The dawn of the quantum age

It’s been a quarter of a century since the first quantum bits, or qubits, were strung together to make a rudimentary quantum computer. With their ability to simultaneously represent both the ones and zeros of conventional computers, qubits are the essential components of systems that can far outperform today’s computers at solving certain types of problems. Since then, progress has relied more on hard science than on applied engineering: creating more stable qubits that can maintain their quantum state for more than a fraction of a second, linking them together into larger systems and coming up with new forms of programming to exploiting the technology’s properties.

This bears comparison to what happened in the early days of traditional computing, after the invention of the transistor in the 1940s and the integrated circuit in 1958. In hindsight, the steady exponential progression in capacitance described by Moore’s Law, which carried computers into the mainstream, seems inexorable.

the Quantitative age It is unlikely to unfold with the same sense of metronomic determinism. It has the ability to present great surprises, both on the positive and negative side. An on-going global race to devise new techniques for controlling and exploiting quantum effects, and to create more efficient algorithms – making sudden performance leaps ever more likely.

This surprise came with publication Chinese search Propose a method to break the most common form of online encryption using a quantum computer similar to the one already available. This feat—a possible “Sputnik moment”—was expected to require more advanced quantum systems many years in the future.

Other cybersecurity experts eventually concluded that this method is unlikely to work in practice. One question is why China would allow it to be published, if it had already shown a way to expose the world’s most secret communications. Yet it still causes shock, and should be a wake-up call for all those, especially in the United States, who worry about the dangers of China developing technological supremacy.

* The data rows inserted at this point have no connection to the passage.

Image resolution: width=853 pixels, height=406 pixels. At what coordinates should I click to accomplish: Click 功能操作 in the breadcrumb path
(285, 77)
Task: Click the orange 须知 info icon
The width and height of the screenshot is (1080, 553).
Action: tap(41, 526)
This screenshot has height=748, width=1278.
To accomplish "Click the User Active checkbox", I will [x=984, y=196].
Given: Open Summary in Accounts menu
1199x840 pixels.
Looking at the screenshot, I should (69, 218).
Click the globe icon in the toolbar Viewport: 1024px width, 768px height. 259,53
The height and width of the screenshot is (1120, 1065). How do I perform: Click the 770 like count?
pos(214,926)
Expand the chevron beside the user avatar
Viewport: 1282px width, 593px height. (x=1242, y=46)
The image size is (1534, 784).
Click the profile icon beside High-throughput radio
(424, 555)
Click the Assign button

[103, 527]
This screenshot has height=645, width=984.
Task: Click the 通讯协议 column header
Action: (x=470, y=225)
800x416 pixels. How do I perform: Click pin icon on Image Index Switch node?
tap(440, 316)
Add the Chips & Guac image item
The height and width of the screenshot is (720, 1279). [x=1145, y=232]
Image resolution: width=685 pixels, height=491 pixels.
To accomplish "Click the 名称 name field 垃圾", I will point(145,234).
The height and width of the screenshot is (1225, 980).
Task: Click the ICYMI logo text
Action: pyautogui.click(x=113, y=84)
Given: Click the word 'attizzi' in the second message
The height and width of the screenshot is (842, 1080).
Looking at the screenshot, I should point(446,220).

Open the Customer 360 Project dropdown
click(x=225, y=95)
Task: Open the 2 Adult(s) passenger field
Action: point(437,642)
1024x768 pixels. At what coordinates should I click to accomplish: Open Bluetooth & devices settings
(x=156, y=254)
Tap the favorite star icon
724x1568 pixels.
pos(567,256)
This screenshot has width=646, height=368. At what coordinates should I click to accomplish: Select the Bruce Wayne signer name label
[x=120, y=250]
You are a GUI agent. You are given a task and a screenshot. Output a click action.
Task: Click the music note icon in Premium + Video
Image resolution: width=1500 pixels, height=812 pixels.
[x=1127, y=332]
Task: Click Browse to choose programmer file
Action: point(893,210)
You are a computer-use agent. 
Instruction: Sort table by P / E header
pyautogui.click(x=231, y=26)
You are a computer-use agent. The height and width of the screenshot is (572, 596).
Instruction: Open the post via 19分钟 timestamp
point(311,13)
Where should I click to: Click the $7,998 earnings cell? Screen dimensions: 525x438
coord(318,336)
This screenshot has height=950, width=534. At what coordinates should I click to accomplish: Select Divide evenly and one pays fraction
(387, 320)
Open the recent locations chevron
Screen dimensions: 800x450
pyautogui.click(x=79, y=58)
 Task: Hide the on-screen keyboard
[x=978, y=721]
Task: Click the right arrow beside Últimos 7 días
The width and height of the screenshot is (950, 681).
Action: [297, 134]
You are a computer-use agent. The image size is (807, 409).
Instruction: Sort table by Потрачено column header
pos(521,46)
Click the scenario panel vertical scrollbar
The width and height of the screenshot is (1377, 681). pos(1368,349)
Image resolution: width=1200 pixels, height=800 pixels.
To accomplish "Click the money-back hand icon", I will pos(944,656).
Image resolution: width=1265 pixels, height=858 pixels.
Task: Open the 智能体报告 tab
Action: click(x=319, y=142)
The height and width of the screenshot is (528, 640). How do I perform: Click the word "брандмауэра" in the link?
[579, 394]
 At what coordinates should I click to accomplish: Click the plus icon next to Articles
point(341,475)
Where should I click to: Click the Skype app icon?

Many companies in industries such as chemicals, banking and automobile manufacturing have invested in learning how to program quantum systems in hopes of being the first Practical uses He could come soon. When modeling complex financial risks, designing new molecules and speeding up data processing in machine learning systems, quantum systems can gain an advantage once they become marginally cheaper or faster than current computers.

That moment of “quantum advantage”—when systems demonstrate a practical, albeit modest, superiority over certain problems—remains, admirably, a long way off. With increased investment and expectations, the scope for short-term disappointment is high, even if the long-term potential remains unchanged.

it’s a It’s still hard To hold qubits in their quantum state long enough to perform useful calculations. The next frontier is the invention of forms of error correction that use some qubits to counteract the “noise” caused by this lack of coherence. Recent research indicates that progress is being made in solving this problem faster than expected.

The potential for breakthroughs in areas such as error correction has increased the chance of a quantum shock — when machines leap from a brilliant science experiment to world-changing technology. Based on China’s seemingly flawed cryptographic paper, it would be rash to predict that this moment is already at hand. But with so many efforts being made around the world to harness the properties of quantum mechanics for computing, it might be quicker to put off serious consideration of the promises — and the risks — until another day.